Task to complete:
Only a number is wanted: how many lines in the listing contain the word "will"?
+ + + + +
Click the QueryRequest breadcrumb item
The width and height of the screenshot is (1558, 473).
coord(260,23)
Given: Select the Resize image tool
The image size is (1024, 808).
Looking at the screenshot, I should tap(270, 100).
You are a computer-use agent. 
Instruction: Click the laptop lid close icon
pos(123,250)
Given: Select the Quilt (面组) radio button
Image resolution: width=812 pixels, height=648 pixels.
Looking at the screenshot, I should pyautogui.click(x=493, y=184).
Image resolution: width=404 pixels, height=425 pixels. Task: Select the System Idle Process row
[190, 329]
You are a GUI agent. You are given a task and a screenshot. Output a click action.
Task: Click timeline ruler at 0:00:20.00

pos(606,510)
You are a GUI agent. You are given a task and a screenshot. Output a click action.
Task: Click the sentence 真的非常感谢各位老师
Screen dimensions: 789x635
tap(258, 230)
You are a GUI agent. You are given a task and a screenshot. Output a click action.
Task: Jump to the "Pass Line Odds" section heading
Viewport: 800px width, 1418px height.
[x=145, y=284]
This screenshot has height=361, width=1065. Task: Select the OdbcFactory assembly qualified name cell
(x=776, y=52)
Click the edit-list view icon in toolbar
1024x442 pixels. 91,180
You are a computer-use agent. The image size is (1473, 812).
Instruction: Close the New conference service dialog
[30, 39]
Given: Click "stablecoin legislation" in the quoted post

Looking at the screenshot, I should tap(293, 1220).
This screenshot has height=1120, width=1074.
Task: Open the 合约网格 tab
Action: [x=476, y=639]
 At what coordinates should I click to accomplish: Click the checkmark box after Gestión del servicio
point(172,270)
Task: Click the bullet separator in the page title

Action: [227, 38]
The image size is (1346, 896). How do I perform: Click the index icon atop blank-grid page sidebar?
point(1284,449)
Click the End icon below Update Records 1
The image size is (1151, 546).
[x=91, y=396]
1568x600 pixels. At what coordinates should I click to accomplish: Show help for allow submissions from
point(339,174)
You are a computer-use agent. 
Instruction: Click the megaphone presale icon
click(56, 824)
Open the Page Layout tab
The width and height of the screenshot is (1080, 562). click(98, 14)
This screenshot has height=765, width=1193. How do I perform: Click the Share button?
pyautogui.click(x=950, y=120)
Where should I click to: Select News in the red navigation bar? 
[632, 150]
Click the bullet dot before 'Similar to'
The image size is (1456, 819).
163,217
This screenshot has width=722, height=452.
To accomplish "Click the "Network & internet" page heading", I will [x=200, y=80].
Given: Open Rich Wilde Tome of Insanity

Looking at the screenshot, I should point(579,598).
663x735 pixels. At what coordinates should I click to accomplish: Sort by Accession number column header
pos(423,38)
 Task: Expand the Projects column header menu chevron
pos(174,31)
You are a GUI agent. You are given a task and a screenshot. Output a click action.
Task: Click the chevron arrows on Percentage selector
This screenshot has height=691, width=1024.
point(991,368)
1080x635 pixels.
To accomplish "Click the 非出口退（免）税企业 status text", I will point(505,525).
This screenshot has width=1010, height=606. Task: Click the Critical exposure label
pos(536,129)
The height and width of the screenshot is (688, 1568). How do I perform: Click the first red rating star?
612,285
+ + + + +
Completed task:
2